Children will be covered from birth until the age of 22 and there is no limit to the number of children a parent can claim for.

It also includes a new children’s terminal illness benefit of £10,000 if the child is diagnosed with an advanced or rapidly progressing incurable condition with a life expectancy of less than 12 months.

Advisers with clients worried about cancer will find VitalityLife’s cancer relapse benefit an interesting proposition.

And VitalityLife has added seven new illnesses to its serious illness policies to cover 145 conditions under primary cover and 178 under comprehensive cover.

The latter already covers a wide range of conditions but going forward it will also automatically include VitalityLife’s unique cancer relapse benefit.

This pays out on all subsequent cancer claims but also boosts the payout by 50%.

This should help to simplify comprehensive cover and means customers will be financially protected against the recurrence of cancer at no additional cost.
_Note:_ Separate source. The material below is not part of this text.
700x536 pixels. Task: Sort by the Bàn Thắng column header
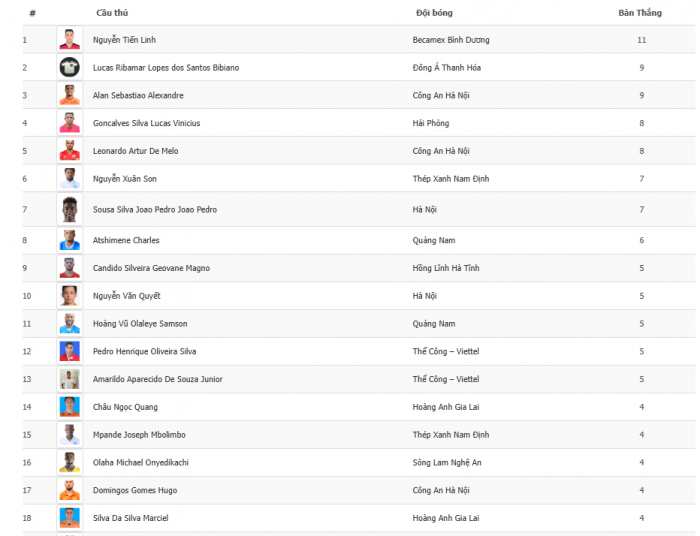pos(640,13)
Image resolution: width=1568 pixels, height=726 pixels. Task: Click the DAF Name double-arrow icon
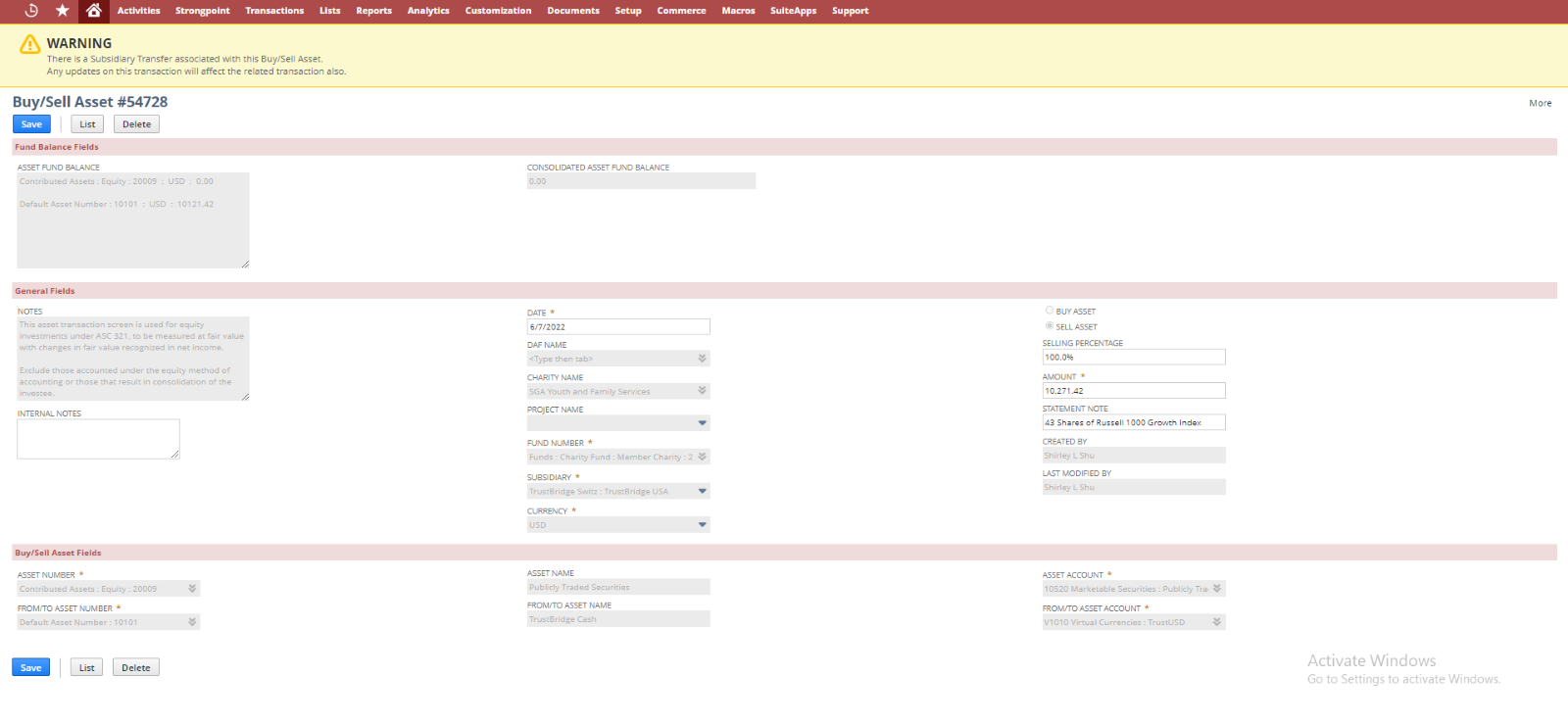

Meanwhile, Royal London has launched a serious illness benefit for its direct-to-consumer offering.

In effect, it is a simplified critical illness cover policy for people buying cover without financial advice.

The benefit is available to customers taking out a Royal London life insurance policy directly, offering a lump sum payment of up to £350,000 if the customer is diagnosed with one of six conditions: cancer, heart attack, stroke, multiple sclerosis, benign brain tumour or dementia.

On a similar theme British Friendly has been trialling ‘immediate support payment’ for claims received on income protection policies that have been in force for at least three months.

British Friendly will commence payment of the weekly benefit amount at the end of the deferred period, whether the supporting medical evidence has been received or not.

The maximum amount payable is £500 and will be ‘on account’. This should reduce the claim burden for customers and improve the ease and speed of the claims process.